SOURCE EXTRACT:
════════
Dr Andre van der Vyver from the Department of Agricultural Economics, Extension and Rural Development at the University of Pretoria (UP), who is also a USAID contracted and world renowned warehouse receipt expert, was instrumental in the introduction of a modern, sophisticated process by which chillies can be marketed in Pakistan. The process relies on the independent testing of chillies on receipt and during storage, based on world class standards that guarantee both the quality and quantity of the product to buyers.
According to Dr Van der Vyver, the new system will enable the warehouse owner/operator to issue a warehouse receipt that will be acceptable to banks as collateral against a loan application of the product owner, based on the guarantees provided.
Dr Van der Vyver, who assists the industry in an advisory capacity, has executed many similar projects in Africa and is assisting the industry with the creation of a warehouse receipt system that will open up many opportunities, not only for farmers, but also for banks to offer more finances to agriculture. The project is facilitated by the Pakistan Agriculture Coalition (PAC).
In the Chilli Pilot Project, only top quality chillies were accepted from farmers, then tested and graded by SGS, a world leading inspection, verification, testing and certification company. Tests included testing for aflatoxin levels. The company, Agility, managed the warehouse and issued the necessary guarantees. National Foods agreed to buy the product at a premium price. The broker, Habib Commodities administered the trade which was executed through the Pakistan Mercantile Exchange (PMEX). Both buyer and seller opened client accounts at PMEX. The Zarai Taraqiati Bank Limited (ZTBL) in Pakistan agreed to accept the warehouse receipt issued by Agility/PMEX as collateral against a loan application from the farmer, the owner of the product. The farmer continued to store the product, expecting prices to increase, before selling to National Foods.
Dr Van der Vyver further explains that some lessons were learnt in the process – 'mitigating the risks of the financier is crucial. Firstly, it requires unequivocal quality and quantity guarantees by the warehouse operator. Equally important, is ensuring that the product could always be liquidated, meaning that there is a buyer at the going market price, even if prices are declining. If successful, the result will be that the interest rate can be kept relatively low and the loan amount as percentage of the value of the product, relatively high. Initially, the documentation process was cumbersome – to streamline the process in future will require all role players to purposefully sit around a table and agree to simplify the process.'
Kunris Mirch Mandi market
Background to the Chilli Pilot Project:
Kunri, a town in Sindh's Umarkot district is known as the chilli capital of the world. It produces approximately 100 000 tons of chillies which are almost all sold on the local market – Kunri's Mirch Mandi. Two types of chillies are produced, longi (the round chilli), and hybrid (the finger shaped chilli). Longi is not as hot as hybrid and therefore more suitable for large consumption in food spices. However, hybrid chillies have gained popularity among farmers since it is more profitable to grow. Today, they are produced in roughly equal amounts. However, in a modern day world, concern with food safety such as aflatoxin levels, the chilli industry is suffering more and more from a deteriorating quality image. This is largely due to the unsophisticated manner in which it is sold (auctioned) in the mandi – on an open floor where the mixing away of poor quality chillies (sometimes rotten) with good quality is the norm, impacting on the overall image of the industry.
════════
INFORMATION SUPPLIED:
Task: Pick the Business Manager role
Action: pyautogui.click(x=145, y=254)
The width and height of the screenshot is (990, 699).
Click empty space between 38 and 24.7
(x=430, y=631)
════════
EXERCISES TO COMPLETE:
1. In the chilli article, which company tested and graded the chillies accepted in the Chilli Pilot Project?
2. Reproduce the chilli article word for word from "Dr Andre van" to "the guarantees provided.".

TASK-BY-TASK RESULTS:
1. SGS tested and graded them.

2.
Dr Andre van der Vyver from the Department of Agricultural Economics, Extension and Rural Development at the University of Pretoria (UP), who is also a USAID contracted and world renowned warehouse receipt expert, was instrumental in the introduction of a modern, sophisticated process by which chillies can be marketed in Pakistan. The process relies on the independent testing of chillies on receipt and during storage, based on world class standards that guarantee both the quality and quantity of the product to buyers.
According to Dr Van der Vyver, the new system will enable the warehouse owner/operator to issue a warehouse receipt that will be acceptable to banks as collateral against a loan application of the product owner, based on the guarantees provided.